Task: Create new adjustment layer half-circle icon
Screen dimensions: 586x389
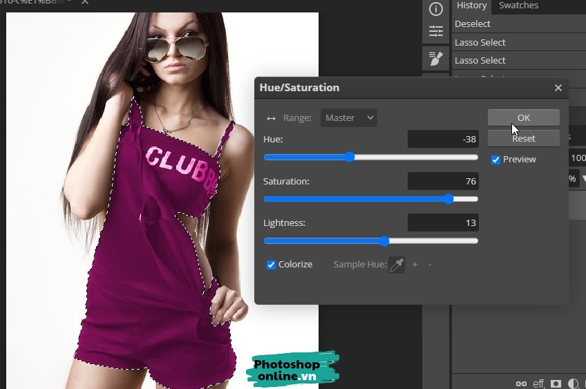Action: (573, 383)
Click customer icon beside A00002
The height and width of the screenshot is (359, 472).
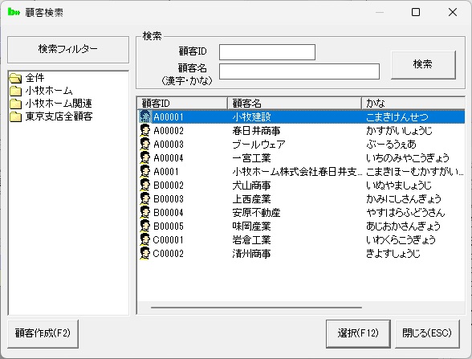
:::
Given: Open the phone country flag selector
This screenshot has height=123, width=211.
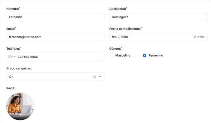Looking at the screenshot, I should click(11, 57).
:::
**BRIEF:** Retype the entries above exactly, but only from the line containing "Click customer icon beside A00002" through the line containing "The height and", both included.

**RESULT OF THIS EXERCISE:**
Click customer icon beside A00002
The height and width of the screenshot is (359, 472).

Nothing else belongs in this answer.